> Raw records:

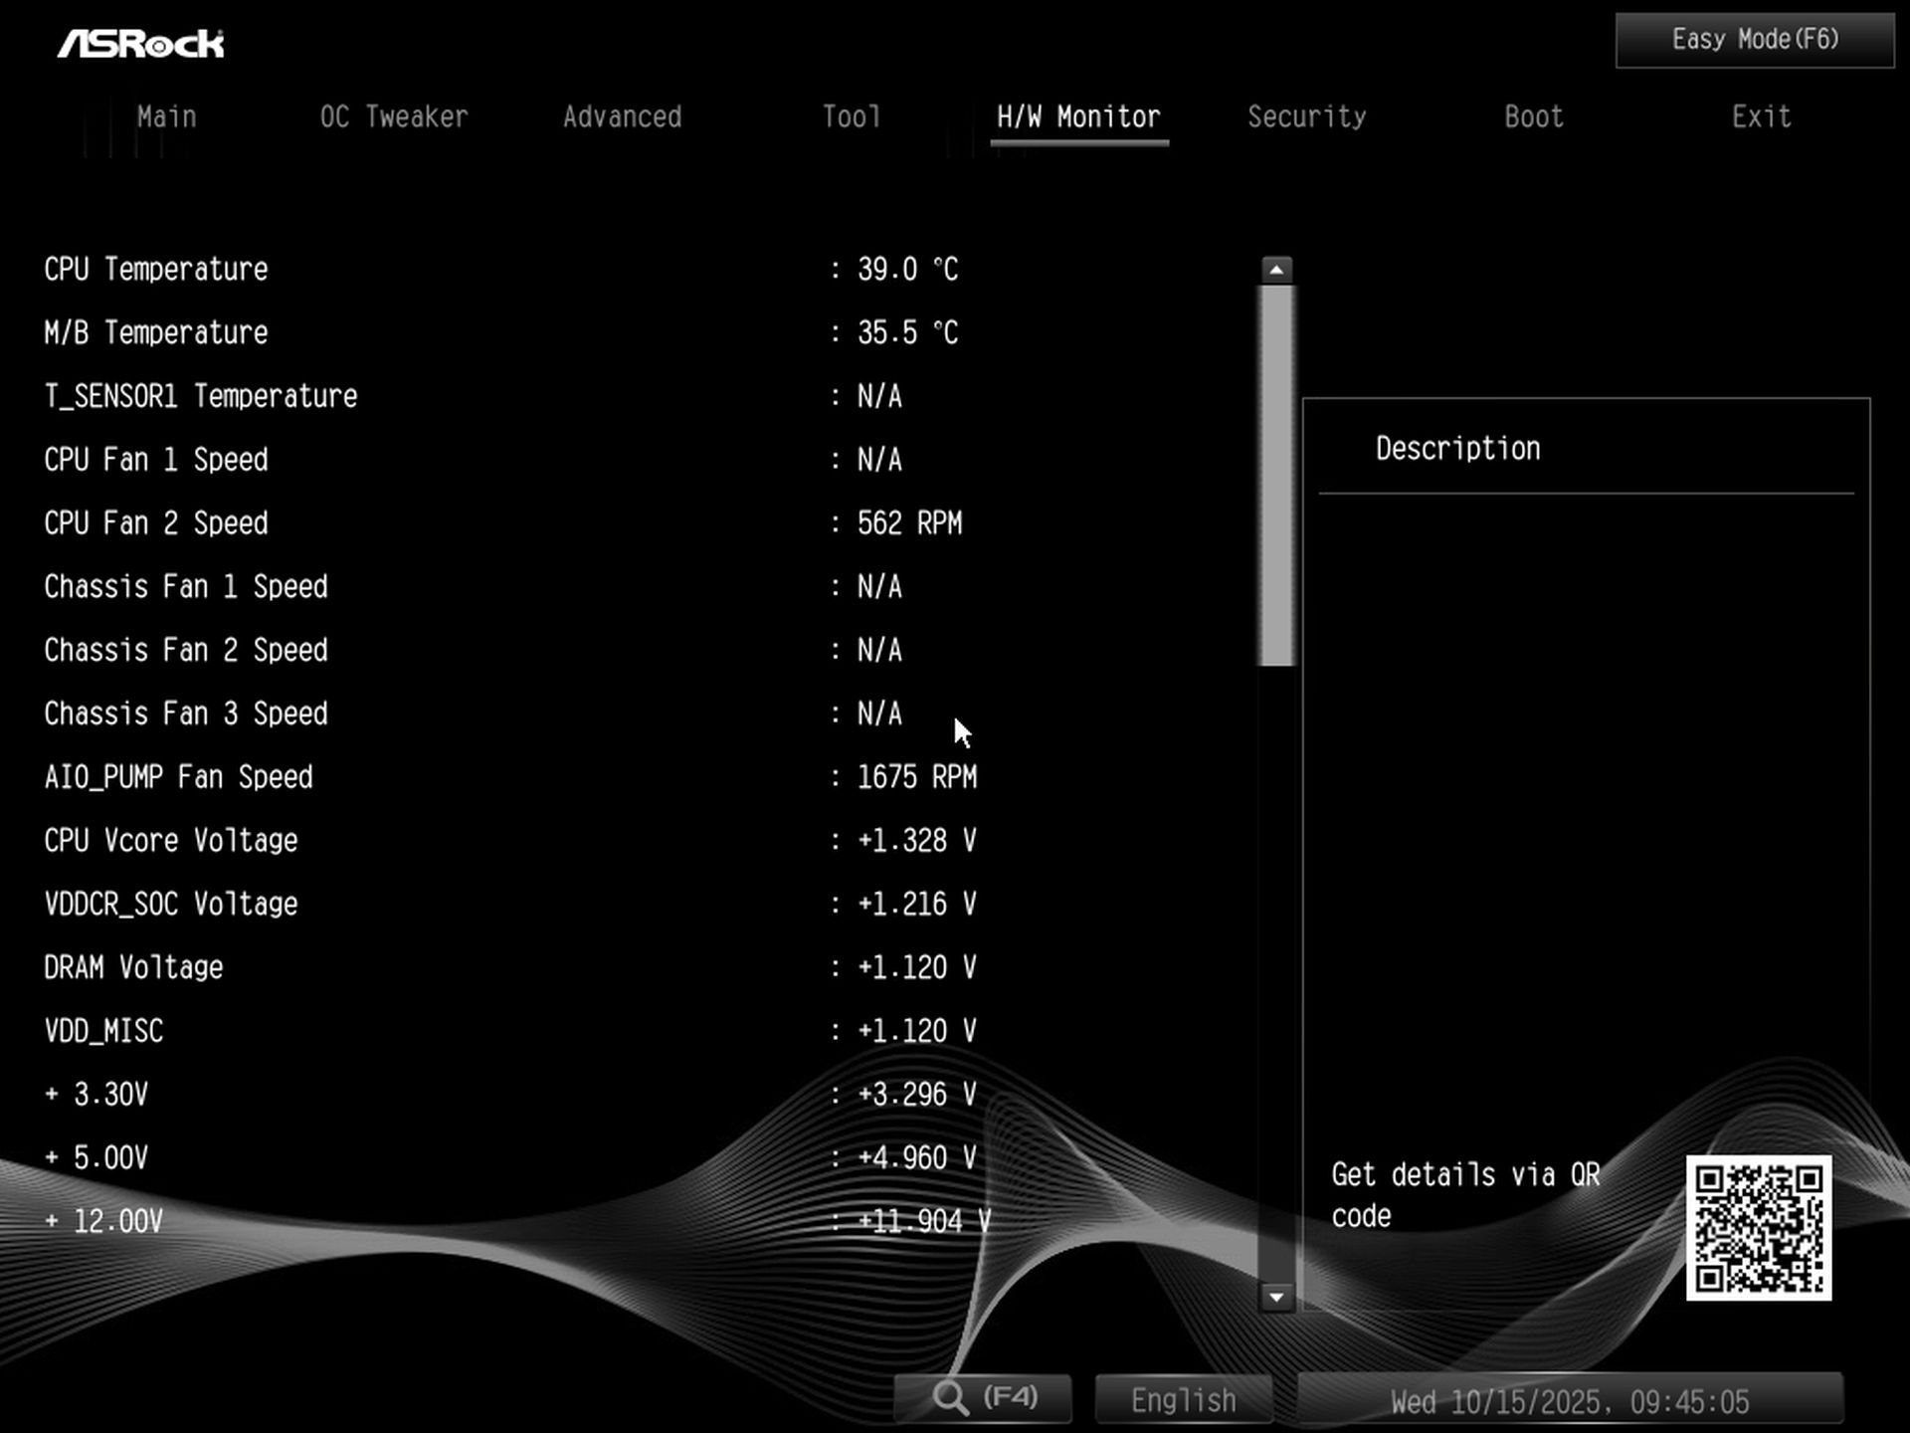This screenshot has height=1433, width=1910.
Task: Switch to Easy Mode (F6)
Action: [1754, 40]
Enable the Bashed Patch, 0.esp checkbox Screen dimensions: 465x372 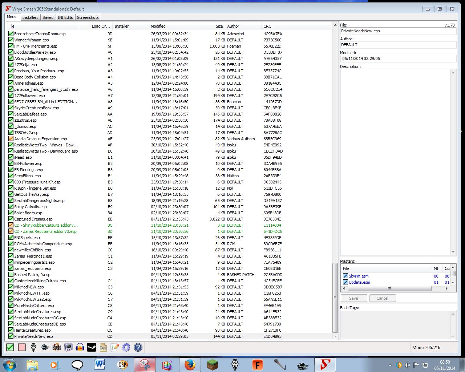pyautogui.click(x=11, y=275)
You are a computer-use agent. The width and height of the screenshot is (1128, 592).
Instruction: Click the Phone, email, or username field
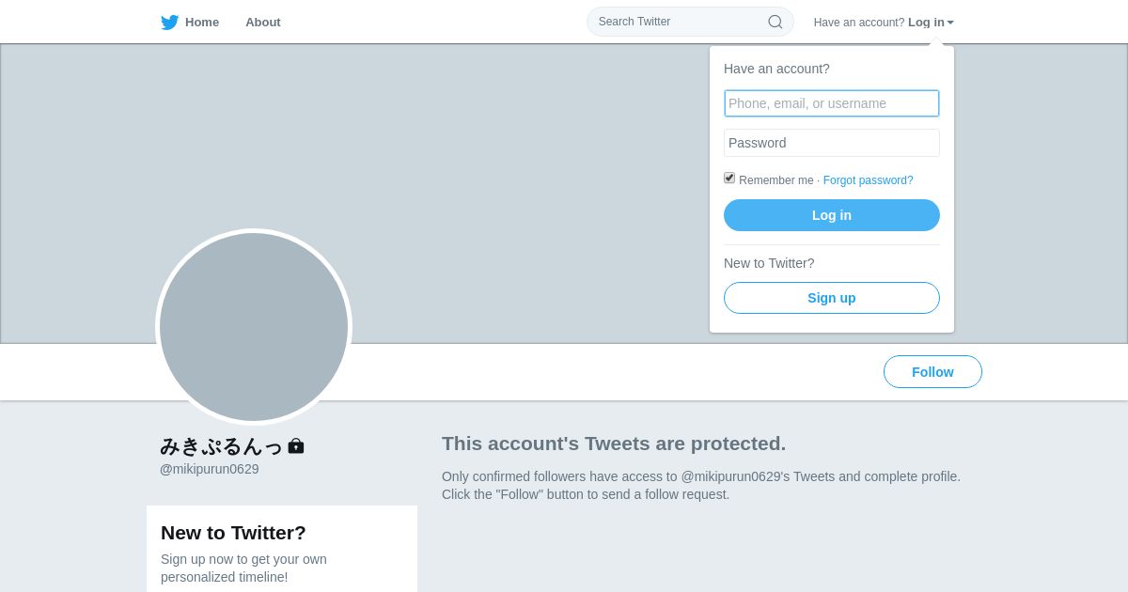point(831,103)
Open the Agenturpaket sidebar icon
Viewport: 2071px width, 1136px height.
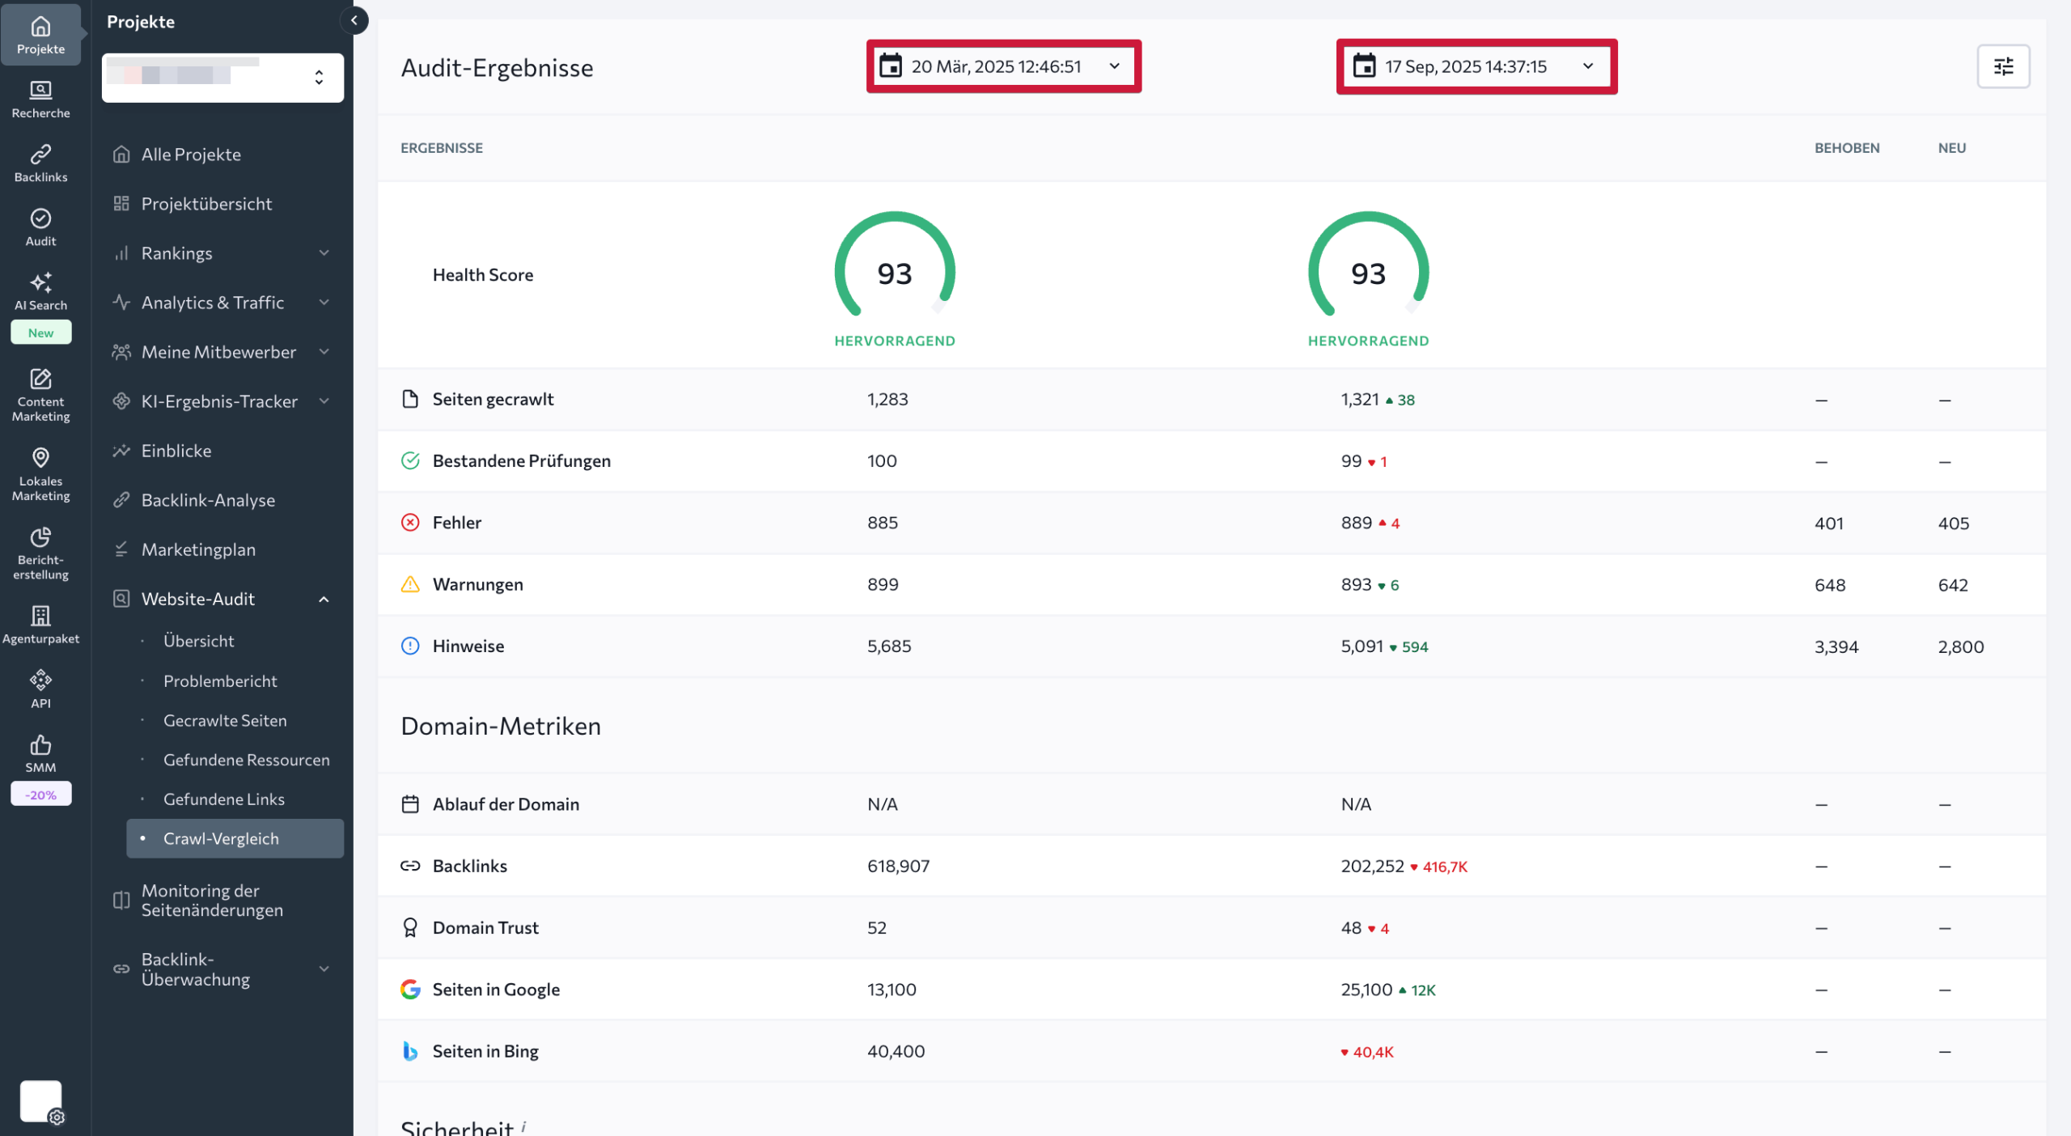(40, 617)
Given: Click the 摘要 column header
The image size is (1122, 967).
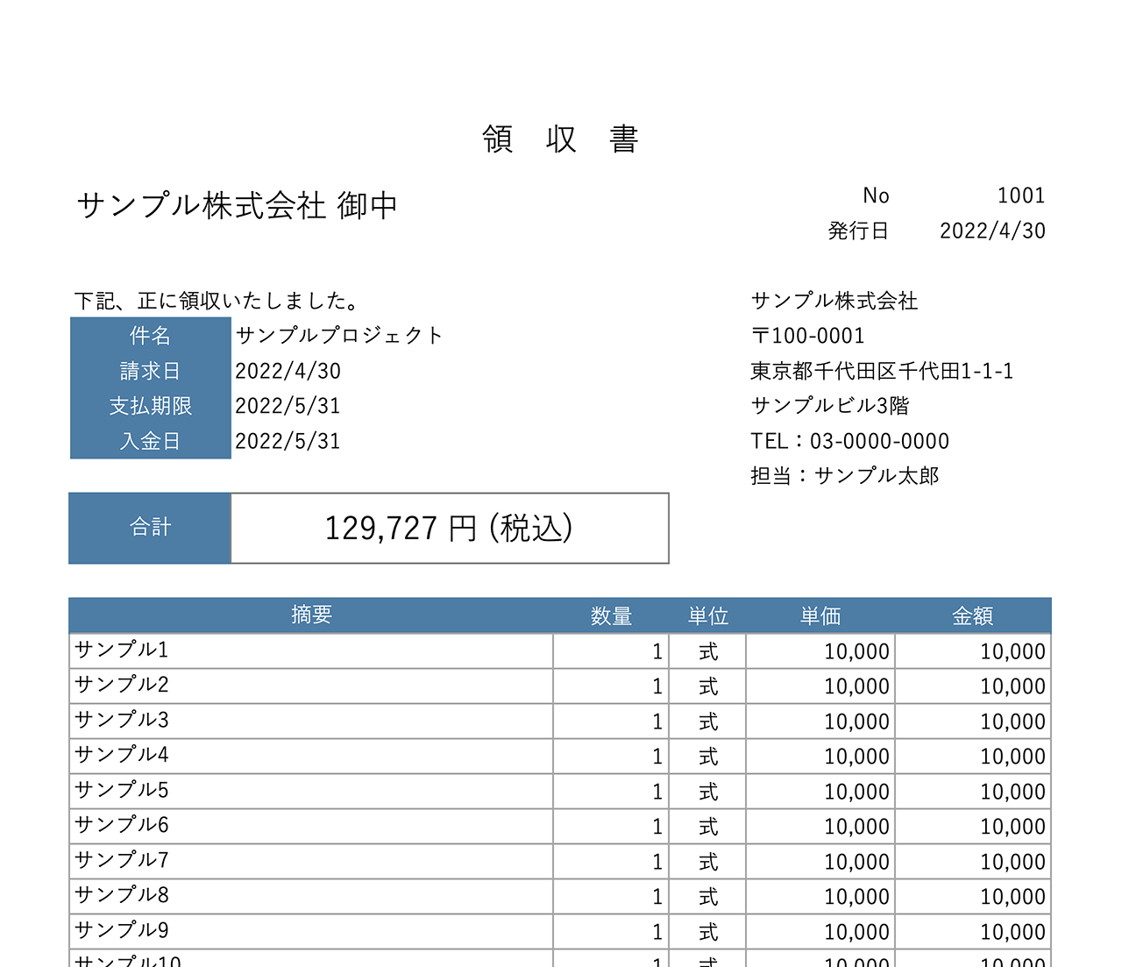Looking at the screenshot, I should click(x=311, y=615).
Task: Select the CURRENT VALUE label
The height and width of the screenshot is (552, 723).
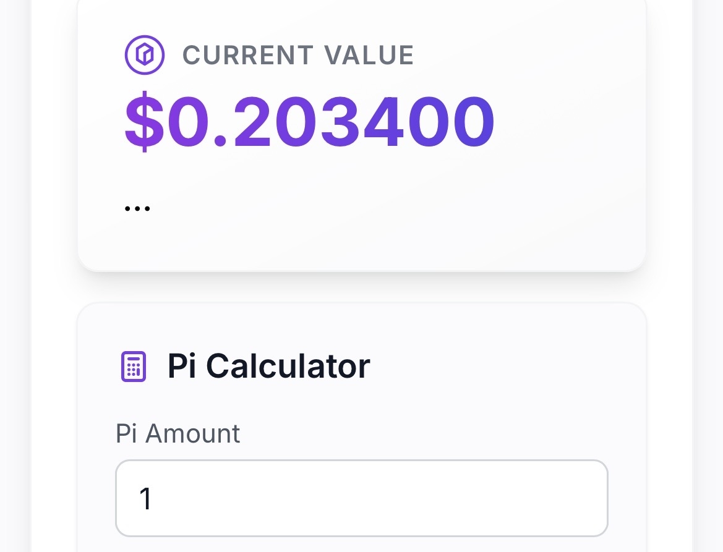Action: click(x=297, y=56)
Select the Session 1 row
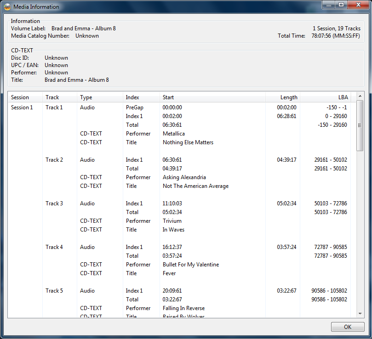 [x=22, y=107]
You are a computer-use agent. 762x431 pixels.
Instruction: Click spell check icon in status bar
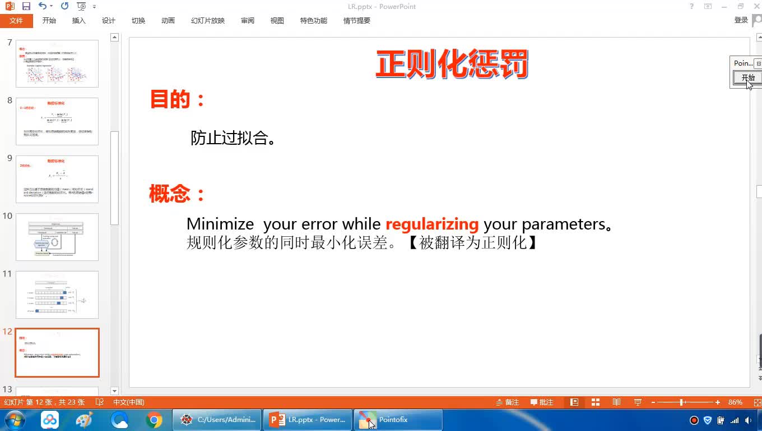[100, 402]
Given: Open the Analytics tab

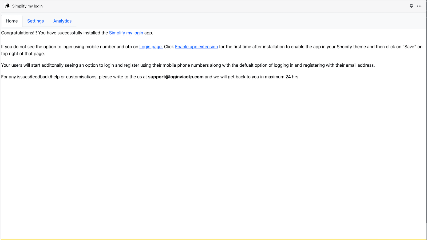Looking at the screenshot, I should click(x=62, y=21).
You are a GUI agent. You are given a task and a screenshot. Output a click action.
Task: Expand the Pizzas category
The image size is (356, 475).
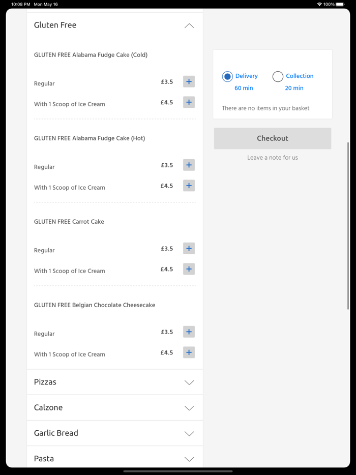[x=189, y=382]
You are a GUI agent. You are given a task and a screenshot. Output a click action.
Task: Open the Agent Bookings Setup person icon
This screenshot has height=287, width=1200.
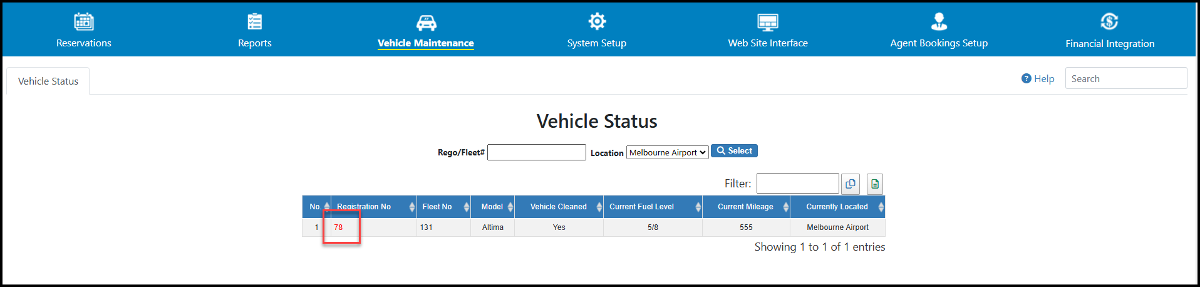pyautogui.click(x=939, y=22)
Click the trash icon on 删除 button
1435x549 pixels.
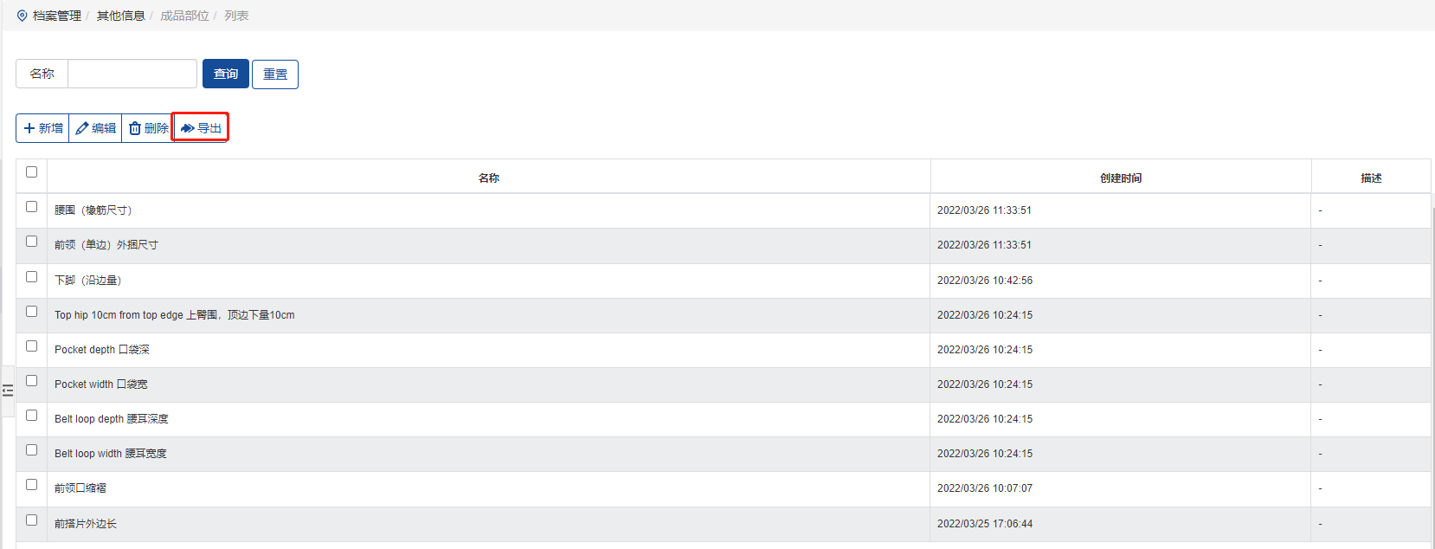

> GOAL: Reproduce verbatim the part of the records that begins with the line containing "Select the Session 1 row" and ends with the line containing "[x=189, y=382]", including both of those lines. Omit the pictures from your reproduction.

> TASK ANSWER:
Select the Session 1 row
 [x=22, y=107]
You are a computer-use agent. 762x431 pixels.
Instruction: Click spell check icon in status bar
[100, 402]
Given: Open the Analytics tab

Looking at the screenshot, I should click(x=62, y=21).
You are a GUI agent. You are given a task and a screenshot. Output a click action.
Task: Expand the Pizzas category
The image size is (356, 475).
[x=189, y=382]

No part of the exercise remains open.